I've always been sort of a "go with the flow" type of person, and I have a good time just being...without having to take charge of the situation. But for some reason, whenever the control I do have (perceived or real) begins to slip away, I start to freak out. I scrabble around in the dirt trying to find it again.

It's like chasing leaves in the wind.

Why? Because "control" is not something I really have in life. I can make my own decisions, sure. But their outcome is leaps and bounds away from anything I've ever been able to predict.

I cannot control the driver next to me. My friendships. The shoppers in the supermarket that I have to steer my cart around. My husband. Even the unborn child inside my tummy is outside of my control! So why do I keep trying to preserve this authority? I never had it in the first place.

Don't believe me? Read Romans 7:13-25. Paul obviously has experienced a fight for power to control his own thoughts and actions. "So then, with the mind I myself serve the law of God, but with the flesh the law of sin." (vs. 25b)
One of my first climbing excursions at Shelf Road. Man was I unprepared for the mental challenge of climbing. 

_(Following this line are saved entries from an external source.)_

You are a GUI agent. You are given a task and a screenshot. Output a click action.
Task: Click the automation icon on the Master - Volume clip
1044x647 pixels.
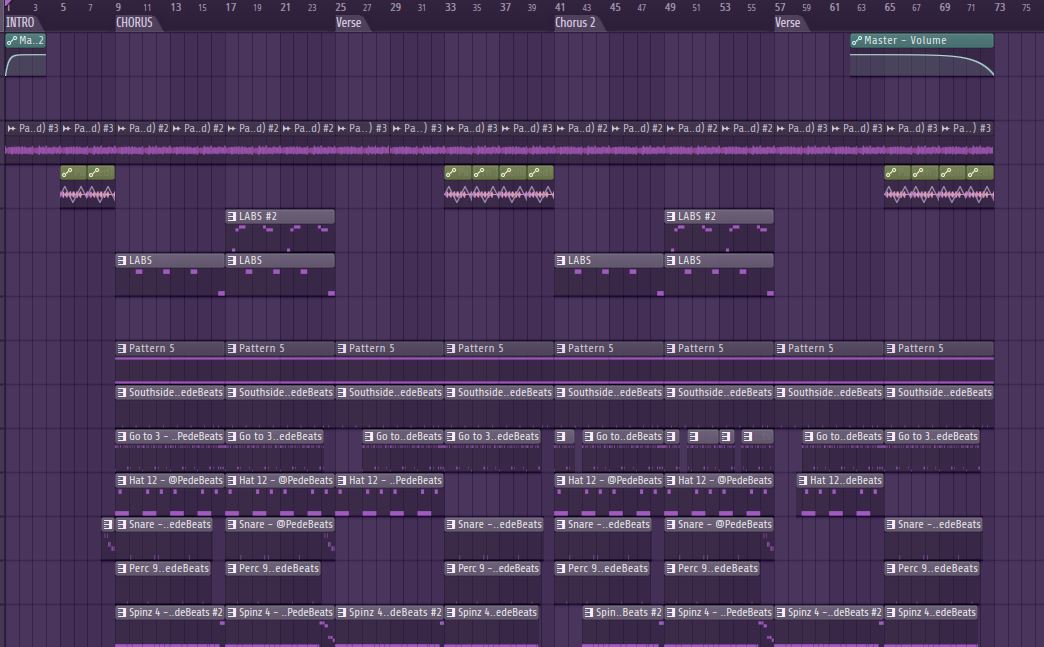click(x=857, y=40)
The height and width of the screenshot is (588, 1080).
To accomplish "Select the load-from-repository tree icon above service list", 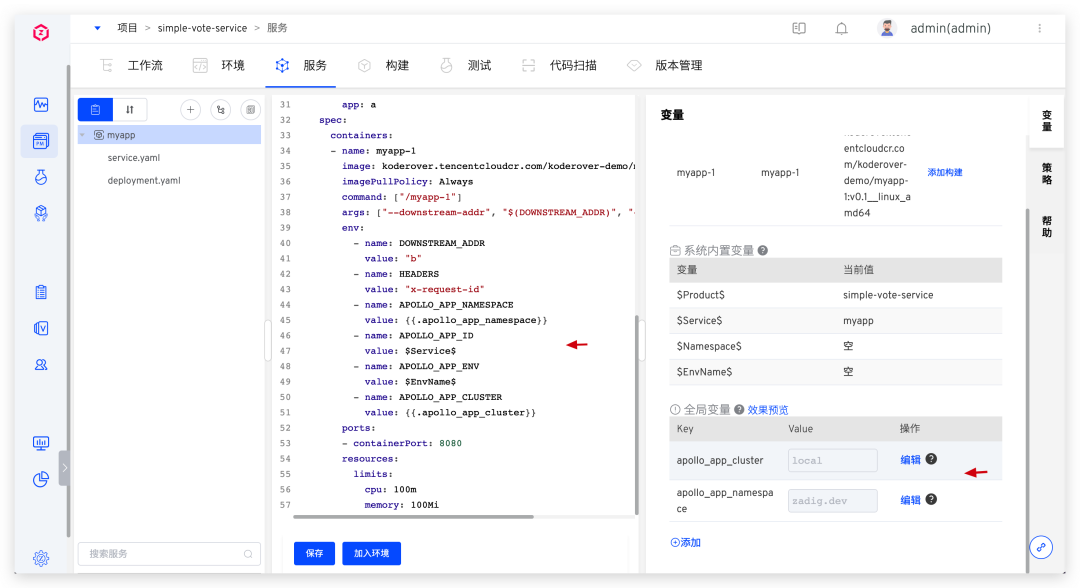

Pregnancy has now reached the point where it has taken over me. Every day I feel more of myself slip into an abyss (and if the mom stories are to be believed, I will probably never be getting most of those pieces back). Things like...

  • my brain I'm telling you I have lost the ability to make efficient decisions and finish projects of any kind!
  • my ability to get comfortable (the couch, floor, bed; no matter where I am, as soon as I find a sweet spot, I have to get up to pee, which brings me to...)
  • my bladder
  • my energy levels (I'm tired, so...should I eat? take a nap? exercise? no clue which one - if any - will actually boost my energy)
  • my desire for food (hungry all the time, yes; but do I want to eat food? no)

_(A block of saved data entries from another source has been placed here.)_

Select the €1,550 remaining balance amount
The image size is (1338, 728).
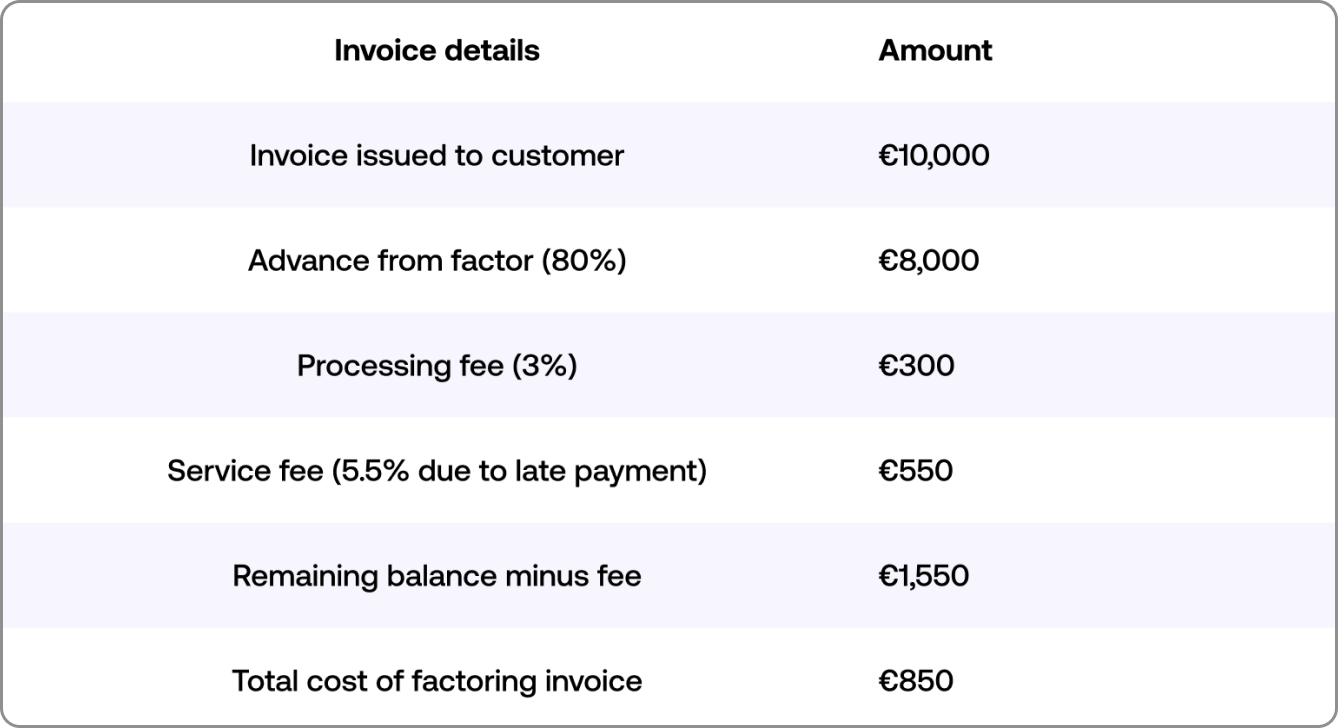coord(924,577)
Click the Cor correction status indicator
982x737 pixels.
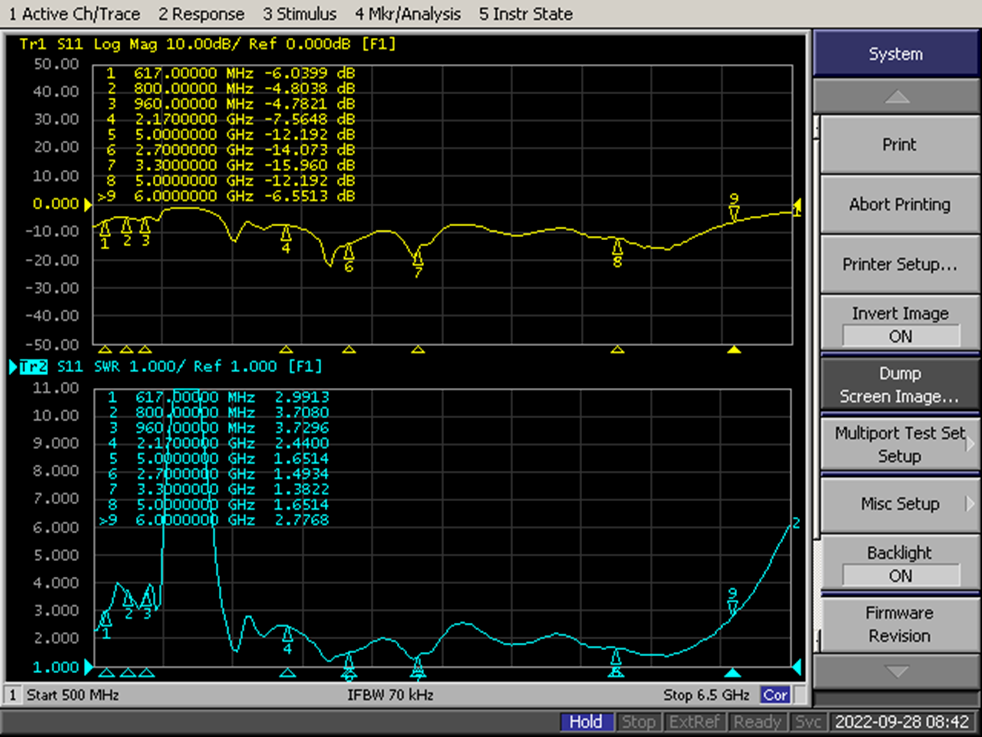point(774,695)
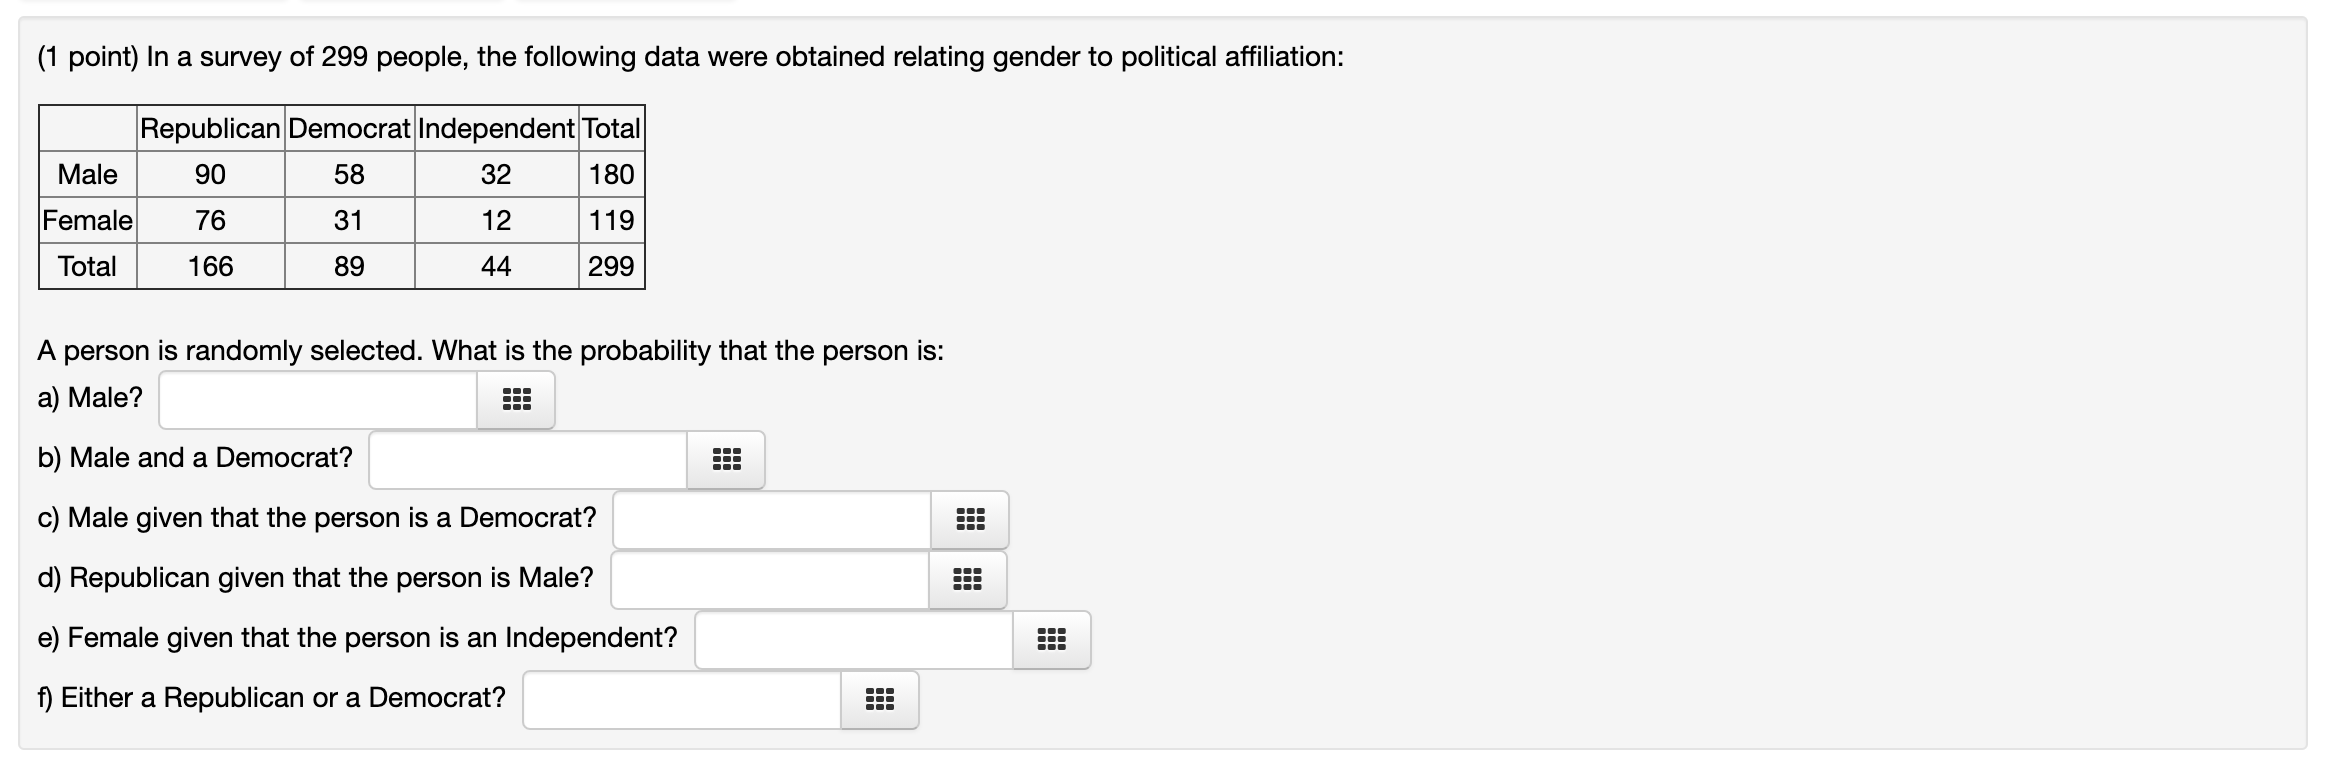
Task: Open equation editor for Male and Democrat
Action: [x=726, y=460]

I cried about it last week. Pathetically, I might add. I cried about losing my mind. About being confused as to how to take care of my body. How on earth do you rally your physical self into action when you can't tell how to pacify it? Food might only aggravate whatever is bothering it now.

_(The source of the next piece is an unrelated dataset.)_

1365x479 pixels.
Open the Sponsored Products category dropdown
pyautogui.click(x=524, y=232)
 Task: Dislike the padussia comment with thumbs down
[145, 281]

I'm used to telling my body to suck it up. This is how I get enjoyment and motivation for working out, rock climbing, snowboarding, going to social activities, cleaning. I tell my body to get it together and then I do it. But now, it's different. Now I have to listen to my body. Take care of myself. Rest more. Not be afraid of naps.

It's war, I tell you. Every day.

And I feel powerless to actually make the right call. If I listen to what I, personally, want to do, then my body literally commits mutiny and stops working properly. If I listen to my body and give it what it wants, I end up feeling purposeless and having nothing to show for the day. I freakin want my control back.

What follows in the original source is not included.